With the cost of cigarettes expected to further skyrocket come Budget time, there’s no day like the present to kick the habit.
But you’ve already heard this all before, right? You’re trying, we get it: quitting is a drag.
“Nicotine is one of the most addictive substances that we have and by some calculation, there are estimates that suggest it is the most addictive,” Professor Ann Roche, director at the National Centre for Education and Training on Addiction at Flinders University told The Huffington Post Australia.
Whether it's yourself or a loved one trying to give up, Roche explains it's important to understand there is a combination of factors at play that affect the success of maintaining cessation.

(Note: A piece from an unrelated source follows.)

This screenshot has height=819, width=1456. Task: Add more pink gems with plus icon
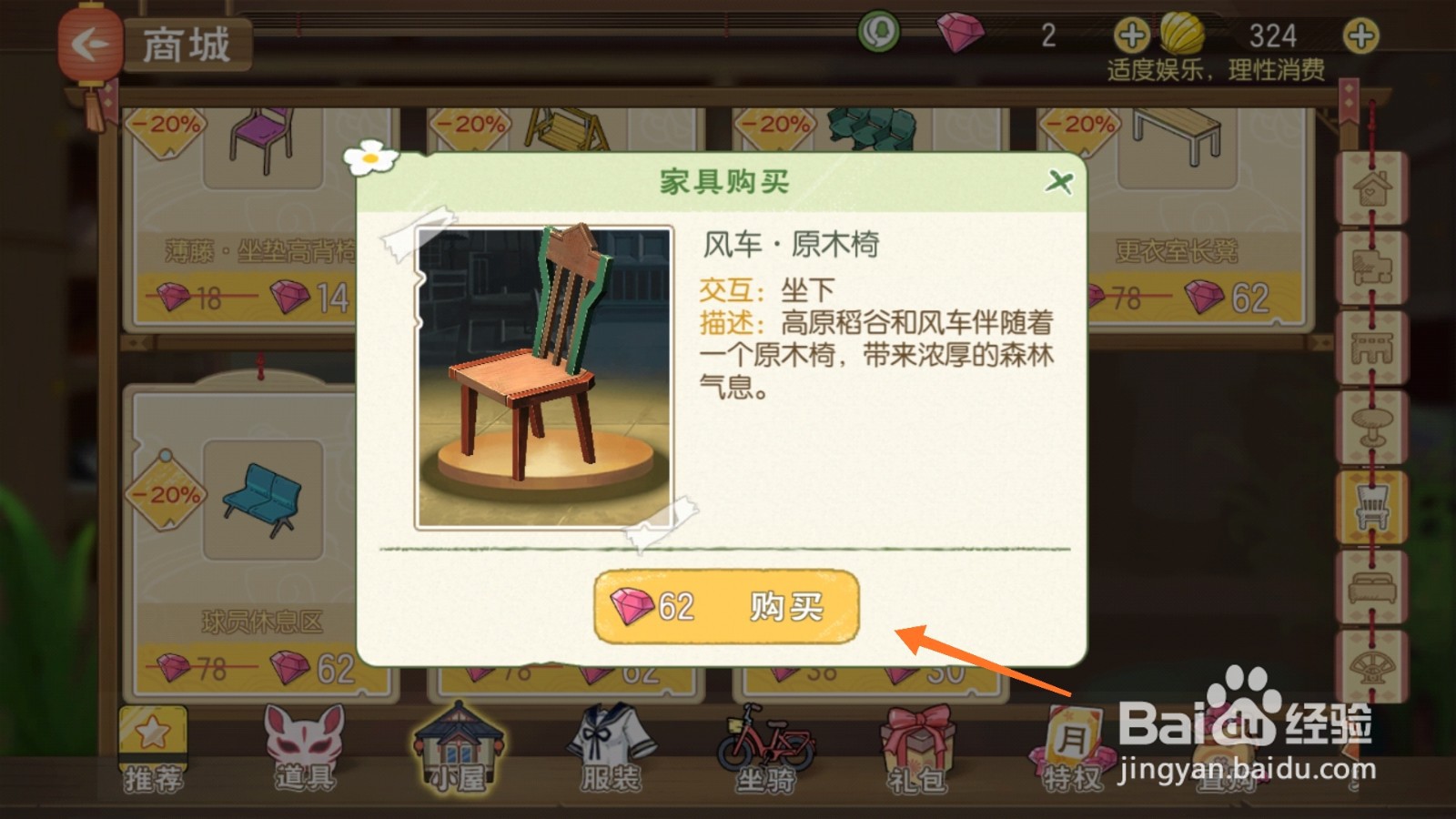(x=1131, y=36)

And as concerning as it may be watching someone you care about give in to their addiction over and over again, experts agree pressuring somebody can actually make it harder for them to quit.
Studies suggest it can take smokers three or four attempts to quit, while others suggest it can take up to five or six.
“It’s not uncommon for people to quit for a short period of time -- a couple of days or a week -- and then take it up again -- over years and years,” Roche said.
"Often what happens is the cessation period becomes longer between each of the quit attempts," Roche said.
This can be tailored to different life events for example, between having children or following a stressful period like a divorce.
Roche outlines three major reasons relapses occur.
“They are extremely uncomfortable. They are also the reason you smoke every hour as this is the period it takes for the nicotine to be metabolised in your system before it starts to crave another hit of the drug. That degree of discomfort varies from individual and if you don’t have other things in your life that help you balance that discomfort, quitting becomes very difficult, particularly in the first couple of weeks. If you have a lot of resources in your life that allow you to exercise more, meditate, assist with stress management -- all of these types of things can really help you manage.”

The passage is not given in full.